(Work to be completed):
Could you reproduce each of these entries word for word?

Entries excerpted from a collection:
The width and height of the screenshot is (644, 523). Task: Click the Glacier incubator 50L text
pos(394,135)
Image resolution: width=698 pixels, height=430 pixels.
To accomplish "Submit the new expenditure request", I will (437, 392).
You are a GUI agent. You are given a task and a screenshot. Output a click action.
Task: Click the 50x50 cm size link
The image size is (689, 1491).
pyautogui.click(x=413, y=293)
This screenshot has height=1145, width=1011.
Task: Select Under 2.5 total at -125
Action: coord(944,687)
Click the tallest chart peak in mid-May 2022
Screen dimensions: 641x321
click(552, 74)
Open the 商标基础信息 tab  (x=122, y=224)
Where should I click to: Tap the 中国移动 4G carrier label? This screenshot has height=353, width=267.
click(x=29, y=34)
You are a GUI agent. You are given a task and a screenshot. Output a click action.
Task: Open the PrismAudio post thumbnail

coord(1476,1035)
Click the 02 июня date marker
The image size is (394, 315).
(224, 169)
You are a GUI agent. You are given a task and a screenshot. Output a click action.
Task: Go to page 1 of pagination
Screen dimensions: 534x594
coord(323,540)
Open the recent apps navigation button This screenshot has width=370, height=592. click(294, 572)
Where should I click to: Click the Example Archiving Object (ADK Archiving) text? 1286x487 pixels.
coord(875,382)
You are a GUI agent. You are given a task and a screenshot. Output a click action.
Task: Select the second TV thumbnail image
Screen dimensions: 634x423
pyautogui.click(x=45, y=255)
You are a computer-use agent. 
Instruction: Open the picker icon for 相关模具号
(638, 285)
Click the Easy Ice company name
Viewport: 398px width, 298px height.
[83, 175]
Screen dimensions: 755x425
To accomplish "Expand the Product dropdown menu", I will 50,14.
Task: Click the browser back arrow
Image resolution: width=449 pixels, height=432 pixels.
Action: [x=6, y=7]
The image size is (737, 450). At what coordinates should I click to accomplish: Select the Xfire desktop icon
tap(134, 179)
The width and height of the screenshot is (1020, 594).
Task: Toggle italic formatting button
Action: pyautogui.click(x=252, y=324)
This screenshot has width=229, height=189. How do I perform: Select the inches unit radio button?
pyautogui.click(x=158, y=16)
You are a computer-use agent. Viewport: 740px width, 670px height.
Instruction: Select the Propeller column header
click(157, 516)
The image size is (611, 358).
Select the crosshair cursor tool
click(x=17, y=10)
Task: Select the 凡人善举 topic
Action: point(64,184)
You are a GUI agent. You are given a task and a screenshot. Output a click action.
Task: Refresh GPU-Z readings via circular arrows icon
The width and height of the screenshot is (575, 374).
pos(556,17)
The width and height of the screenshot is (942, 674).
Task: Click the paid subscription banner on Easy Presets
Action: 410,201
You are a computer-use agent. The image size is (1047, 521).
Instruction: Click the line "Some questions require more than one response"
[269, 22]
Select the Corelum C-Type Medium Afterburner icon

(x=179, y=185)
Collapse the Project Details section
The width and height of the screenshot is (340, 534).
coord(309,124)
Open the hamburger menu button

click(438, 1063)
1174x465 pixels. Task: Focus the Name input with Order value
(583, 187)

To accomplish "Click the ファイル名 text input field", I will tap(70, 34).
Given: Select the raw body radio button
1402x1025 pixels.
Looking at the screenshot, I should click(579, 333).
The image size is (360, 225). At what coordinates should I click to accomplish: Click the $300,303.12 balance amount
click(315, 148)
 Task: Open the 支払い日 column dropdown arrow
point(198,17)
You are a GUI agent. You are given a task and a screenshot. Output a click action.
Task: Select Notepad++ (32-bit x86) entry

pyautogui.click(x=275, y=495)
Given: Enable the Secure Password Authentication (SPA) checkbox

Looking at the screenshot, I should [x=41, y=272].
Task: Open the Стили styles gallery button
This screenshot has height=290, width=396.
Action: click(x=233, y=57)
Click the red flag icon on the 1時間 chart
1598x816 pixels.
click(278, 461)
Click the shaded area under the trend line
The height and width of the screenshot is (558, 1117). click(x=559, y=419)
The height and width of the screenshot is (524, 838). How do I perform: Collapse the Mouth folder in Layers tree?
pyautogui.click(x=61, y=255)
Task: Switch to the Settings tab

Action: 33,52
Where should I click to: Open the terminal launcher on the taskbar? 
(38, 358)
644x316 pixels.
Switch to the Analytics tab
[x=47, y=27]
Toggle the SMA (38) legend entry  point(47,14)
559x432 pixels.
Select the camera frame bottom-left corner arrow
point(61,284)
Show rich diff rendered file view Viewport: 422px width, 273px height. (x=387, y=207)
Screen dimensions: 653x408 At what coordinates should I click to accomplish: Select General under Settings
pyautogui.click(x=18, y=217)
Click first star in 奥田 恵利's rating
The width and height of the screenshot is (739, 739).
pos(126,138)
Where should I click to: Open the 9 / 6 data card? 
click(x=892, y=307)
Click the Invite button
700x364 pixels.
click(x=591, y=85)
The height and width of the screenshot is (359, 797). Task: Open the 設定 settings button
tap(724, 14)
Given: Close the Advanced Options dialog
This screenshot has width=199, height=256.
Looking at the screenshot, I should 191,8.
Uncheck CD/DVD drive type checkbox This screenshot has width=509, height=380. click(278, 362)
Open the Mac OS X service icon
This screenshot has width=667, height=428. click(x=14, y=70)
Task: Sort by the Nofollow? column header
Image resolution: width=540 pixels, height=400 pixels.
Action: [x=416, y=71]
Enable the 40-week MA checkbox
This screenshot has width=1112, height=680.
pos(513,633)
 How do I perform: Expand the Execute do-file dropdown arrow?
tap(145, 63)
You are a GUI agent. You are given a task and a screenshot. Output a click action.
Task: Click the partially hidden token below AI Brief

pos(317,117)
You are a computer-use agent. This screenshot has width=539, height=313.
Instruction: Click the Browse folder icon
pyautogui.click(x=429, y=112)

(Written response):
The width and height of the screenshot is (644, 523). Task: Click the Glacier incubator 50L text
pos(394,135)
Image resolution: width=698 pixels, height=430 pixels.
To accomplish "Submit the new expenditure request", I will (437, 392).
You are a GUI agent. You are given a task and a screenshot. Output a click action.
Task: Click the 50x50 cm size link
The image size is (689, 1491).
pyautogui.click(x=413, y=293)
This screenshot has height=1145, width=1011.
Task: Select Under 2.5 total at -125
Action: coord(944,687)
Click the tallest chart peak in mid-May 2022
Screen dimensions: 641x321
click(552, 74)
Open the 商标基础信息 tab  (x=122, y=224)
Where should I click to: Tap the 中国移动 4G carrier label? This screenshot has height=353, width=267.
click(x=29, y=34)
You are a GUI agent. You are given a task and a screenshot. Output a click action.
Task: Open the PrismAudio post thumbnail

coord(1476,1035)
Click the 02 июня date marker
The image size is (394, 315).
(224, 169)
You are a GUI agent. You are given a task and a screenshot. Output a click action.
Task: Go to page 1 of pagination
Screen dimensions: 534x594
coord(323,540)
Open the recent apps navigation button This screenshot has width=370, height=592. click(294, 572)
Where should I click to: Click the Example Archiving Object (ADK Archiving) text? 1286x487 pixels.
coord(875,382)
You are a GUI agent. You are given a task and a screenshot. Output a click action.
Task: Select the second TV thumbnail image
Screen dimensions: 634x423
pyautogui.click(x=45, y=255)
You are a computer-use agent. 
Instruction: Open the picker icon for 相关模具号
(638, 285)
Click the Easy Ice company name
Viewport: 398px width, 298px height.
[83, 175]
Screen dimensions: 755x425
To accomplish "Expand the Product dropdown menu", I will 50,14.
Task: Click the browser back arrow
Image resolution: width=449 pixels, height=432 pixels.
Action: [x=6, y=7]
The image size is (737, 450). At what coordinates should I click to accomplish: Select the Xfire desktop icon
tap(134, 179)
The width and height of the screenshot is (1020, 594).
Task: Toggle italic formatting button
Action: pyautogui.click(x=252, y=324)
This screenshot has width=229, height=189. How do I perform: Select the inches unit radio button?
pyautogui.click(x=158, y=16)
You are a computer-use agent. Viewport: 740px width, 670px height.
Instruction: Select the Propeller column header
click(157, 516)
The image size is (611, 358).
Select the crosshair cursor tool
click(x=17, y=10)
Task: Select the 凡人善举 topic
Action: point(64,184)
You are a GUI agent. You are given a task and a screenshot. Output a click action.
Task: Refresh GPU-Z readings via circular arrows icon
The width and height of the screenshot is (575, 374).
pos(556,17)
The width and height of the screenshot is (942, 674).
Task: Click the paid subscription banner on Easy Presets
Action: 410,201
You are a computer-use agent. The image size is (1047, 521).
Instruction: Click the line "Some questions require more than one response"
[269, 22]
Select the Corelum C-Type Medium Afterburner icon

(x=179, y=185)
Collapse the Project Details section
The width and height of the screenshot is (340, 534).
coord(309,124)
Open the hamburger menu button

click(438, 1063)
1174x465 pixels. Task: Focus the Name input with Order value
(583, 187)

To accomplish "Click the ファイル名 text input field", I will tap(70, 34).
Given: Select the raw body radio button
1402x1025 pixels.
Looking at the screenshot, I should click(579, 333).
The image size is (360, 225). At what coordinates should I click to accomplish: Click the $300,303.12 balance amount
click(315, 148)
 Task: Open the 支払い日 column dropdown arrow
point(198,17)
You are a GUI agent. You are given a task and a screenshot. Output a click action.
Task: Select Notepad++ (32-bit x86) entry

pyautogui.click(x=275, y=495)
Given: Enable the Secure Password Authentication (SPA) checkbox

Looking at the screenshot, I should [x=41, y=272].
Task: Open the Стили styles gallery button
This screenshot has height=290, width=396.
Action: click(x=233, y=57)
Click the red flag icon on the 1時間 chart
1598x816 pixels.
click(278, 461)
Click the shaded area under the trend line
The height and width of the screenshot is (558, 1117). click(x=559, y=419)
The height and width of the screenshot is (524, 838). How do I perform: Collapse the Mouth folder in Layers tree?
pyautogui.click(x=61, y=255)
Task: Switch to the Settings tab

Action: 33,52
Where should I click to: Open the terminal launcher on the taskbar? 
(38, 358)
644x316 pixels.
Switch to the Analytics tab
[x=47, y=27]
Toggle the SMA (38) legend entry  point(47,14)
559x432 pixels.
Select the camera frame bottom-left corner arrow
point(61,284)
Show rich diff rendered file view Viewport: 422px width, 273px height. (x=387, y=207)
Screen dimensions: 653x408 At what coordinates should I click to accomplish: Select General under Settings
pyautogui.click(x=18, y=217)
Click first star in 奥田 恵利's rating
The width and height of the screenshot is (739, 739).
pos(126,138)
Where should I click to: Open the 9 / 6 data card? 
click(x=892, y=307)
Click the Invite button
700x364 pixels.
click(x=591, y=85)
The height and width of the screenshot is (359, 797). Task: Open the 設定 settings button
tap(724, 14)
Given: Close the Advanced Options dialog
This screenshot has width=199, height=256.
Looking at the screenshot, I should 191,8.
Uncheck CD/DVD drive type checkbox This screenshot has width=509, height=380. click(278, 362)
Open the Mac OS X service icon
This screenshot has width=667, height=428. click(x=14, y=70)
Task: Sort by the Nofollow? column header
Image resolution: width=540 pixels, height=400 pixels.
Action: [x=416, y=71]
Enable the 40-week MA checkbox
This screenshot has width=1112, height=680.
pos(513,633)
 How do I perform: Expand the Execute do-file dropdown arrow?
tap(145, 63)
You are a GUI agent. You are given a task and a screenshot. Output a click action.
Task: Click the partially hidden token below AI Brief

pos(317,117)
You are a computer-use agent. This screenshot has width=539, height=313.
Instruction: Click the Browse folder icon
pyautogui.click(x=429, y=112)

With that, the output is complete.